Un evento che ha suscitato emozione e durante il quale si sono alternate testimonianze di sindacalisti argentini, rappresentanti della provincia di Buenos Aires e sindacati latinoamericani e internazionali, marcando l'importanza della memoria dell'orrore della dittatura per combattere il fascismo e le destre estreme che si sono diffuse nel mondo. Per questo è stata data voce a compagne e compagni che furono detenuti durante la dittatura.
Il “plan Condor”, che oggi sembra tornare in auge per le politiche scellerate di Donald Trump, è stato un attacco durissimo sofferto da molti Paesi dell'America Latina e ha seminato l'orrore incancellabile delle torture, delle sparizioni e delle morti della classe lavoratrice e di chi si opponeva ai regimi autoritari.
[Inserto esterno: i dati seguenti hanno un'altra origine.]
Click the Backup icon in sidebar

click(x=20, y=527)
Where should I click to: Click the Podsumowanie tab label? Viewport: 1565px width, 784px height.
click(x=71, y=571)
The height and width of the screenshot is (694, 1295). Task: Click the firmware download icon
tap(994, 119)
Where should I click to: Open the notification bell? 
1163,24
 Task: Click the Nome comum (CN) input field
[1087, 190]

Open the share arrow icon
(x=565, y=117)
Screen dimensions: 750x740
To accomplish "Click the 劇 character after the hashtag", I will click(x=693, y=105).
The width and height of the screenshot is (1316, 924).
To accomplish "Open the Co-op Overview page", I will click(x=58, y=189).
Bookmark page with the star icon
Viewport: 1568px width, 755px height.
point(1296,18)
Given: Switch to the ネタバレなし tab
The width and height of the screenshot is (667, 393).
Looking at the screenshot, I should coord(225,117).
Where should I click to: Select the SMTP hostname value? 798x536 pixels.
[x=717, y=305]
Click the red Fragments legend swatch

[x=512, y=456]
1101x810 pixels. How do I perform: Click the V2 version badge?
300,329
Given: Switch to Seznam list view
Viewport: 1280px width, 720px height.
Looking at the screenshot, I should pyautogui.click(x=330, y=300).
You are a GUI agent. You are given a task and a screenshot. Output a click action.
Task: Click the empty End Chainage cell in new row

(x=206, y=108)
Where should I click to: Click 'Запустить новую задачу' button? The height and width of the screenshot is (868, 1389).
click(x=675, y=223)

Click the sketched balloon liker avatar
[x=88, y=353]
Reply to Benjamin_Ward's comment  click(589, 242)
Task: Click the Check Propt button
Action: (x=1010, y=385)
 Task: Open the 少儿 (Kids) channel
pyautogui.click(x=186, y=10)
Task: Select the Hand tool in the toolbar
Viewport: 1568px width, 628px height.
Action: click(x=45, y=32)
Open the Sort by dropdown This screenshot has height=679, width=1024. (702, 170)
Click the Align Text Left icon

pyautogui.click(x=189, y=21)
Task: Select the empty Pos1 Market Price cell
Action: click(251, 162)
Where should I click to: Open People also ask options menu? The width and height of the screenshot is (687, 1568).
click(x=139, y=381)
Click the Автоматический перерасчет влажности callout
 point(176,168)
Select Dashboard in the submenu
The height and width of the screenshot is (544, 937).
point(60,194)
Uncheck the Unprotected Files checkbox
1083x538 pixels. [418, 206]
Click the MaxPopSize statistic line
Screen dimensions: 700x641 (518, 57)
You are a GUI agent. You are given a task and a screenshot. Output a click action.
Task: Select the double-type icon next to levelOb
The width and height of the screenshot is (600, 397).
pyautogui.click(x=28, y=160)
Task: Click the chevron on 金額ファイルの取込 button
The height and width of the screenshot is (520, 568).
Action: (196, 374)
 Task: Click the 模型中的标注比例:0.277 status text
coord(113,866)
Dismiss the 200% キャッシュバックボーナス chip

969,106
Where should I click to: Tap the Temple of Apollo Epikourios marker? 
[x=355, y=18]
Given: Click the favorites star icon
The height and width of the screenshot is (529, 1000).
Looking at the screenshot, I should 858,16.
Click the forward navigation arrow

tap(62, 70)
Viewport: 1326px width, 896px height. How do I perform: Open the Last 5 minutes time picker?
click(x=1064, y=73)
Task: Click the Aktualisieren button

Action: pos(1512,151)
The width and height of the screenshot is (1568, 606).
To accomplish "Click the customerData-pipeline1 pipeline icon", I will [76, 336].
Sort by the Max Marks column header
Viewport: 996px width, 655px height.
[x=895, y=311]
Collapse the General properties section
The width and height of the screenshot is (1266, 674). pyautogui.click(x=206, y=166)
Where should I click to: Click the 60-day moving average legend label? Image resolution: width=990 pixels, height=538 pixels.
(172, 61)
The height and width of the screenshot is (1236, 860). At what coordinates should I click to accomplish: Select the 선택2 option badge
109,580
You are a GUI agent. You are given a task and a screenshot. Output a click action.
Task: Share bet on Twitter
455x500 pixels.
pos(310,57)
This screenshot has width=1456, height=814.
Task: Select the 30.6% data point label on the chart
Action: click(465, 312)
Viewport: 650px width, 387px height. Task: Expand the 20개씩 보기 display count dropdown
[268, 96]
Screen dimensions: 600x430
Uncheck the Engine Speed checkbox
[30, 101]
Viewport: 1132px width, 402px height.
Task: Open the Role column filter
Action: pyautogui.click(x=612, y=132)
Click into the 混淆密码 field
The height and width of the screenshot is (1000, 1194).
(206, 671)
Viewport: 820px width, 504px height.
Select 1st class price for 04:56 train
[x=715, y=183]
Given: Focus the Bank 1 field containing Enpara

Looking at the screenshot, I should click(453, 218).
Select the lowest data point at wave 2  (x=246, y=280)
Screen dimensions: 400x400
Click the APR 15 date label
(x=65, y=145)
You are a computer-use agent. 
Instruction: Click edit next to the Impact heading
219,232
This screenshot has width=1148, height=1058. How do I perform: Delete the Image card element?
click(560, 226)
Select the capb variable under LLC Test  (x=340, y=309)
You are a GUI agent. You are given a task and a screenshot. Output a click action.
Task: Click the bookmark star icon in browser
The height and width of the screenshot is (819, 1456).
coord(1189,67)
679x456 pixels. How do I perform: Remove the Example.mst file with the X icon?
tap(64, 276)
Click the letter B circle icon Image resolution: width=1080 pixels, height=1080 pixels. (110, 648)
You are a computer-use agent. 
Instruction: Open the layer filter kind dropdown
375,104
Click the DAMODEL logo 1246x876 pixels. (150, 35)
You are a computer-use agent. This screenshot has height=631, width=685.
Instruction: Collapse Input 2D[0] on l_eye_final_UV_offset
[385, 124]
Le morti e le voci dei 30.000 desaparecidos (presenti ora e sempre) spingono la società civile e il sindicalismo a non dimenticare, soprattutto in questo momento in cui il presidente argentino Javer Milei tenta di rilanciare una campagna scellerata di negazionismo, di distruzione dei diritti delle lavoratrici e lavoratori, e di smantellamento dello stato sociale.
Anche in Italia si è svolto un processo in merito al piano Condor, al quale la Cgil ha partecipato come parte civile, così come sta partecipando ora al caso del criminale Carlos Malatto, accusato dell'omicidio di otto persone scomparse. I crimini contro l'umanità non conoscono confini nazionali, sono universali, come i diritti umani, e vanno combattuti con convinzione in ogni parte del mondo attraverso solide alleanze.
Nell’intervento dell’iniziativa la Cgil ha sottolineato l'importanza della memoria per combattere il fascismo, le similitudini tra le politiche di Milei e quelle del governo italiano, a partire dal tentativo di cambiare le basi della democrazia, ovvero la Costituzione, con la riforma del potere giudiziario sottoposta a referendum.
Abbiamo, in qualità, di coordinatori della rete internazionale dei sindacati antifascisti, la necessità di una alleanza internazionale del lavoro contro l'estrema destra, che è organizzata dal potere delle grandi multinazionali e dal capitale che le sostiene, sottolineando nel contempo il potere del mondo del lavoro e delle lavoratrici e dei lavoratori che, se organizzati a livello internazionale, sono l'unica forza che può contrastare l'estrema destra.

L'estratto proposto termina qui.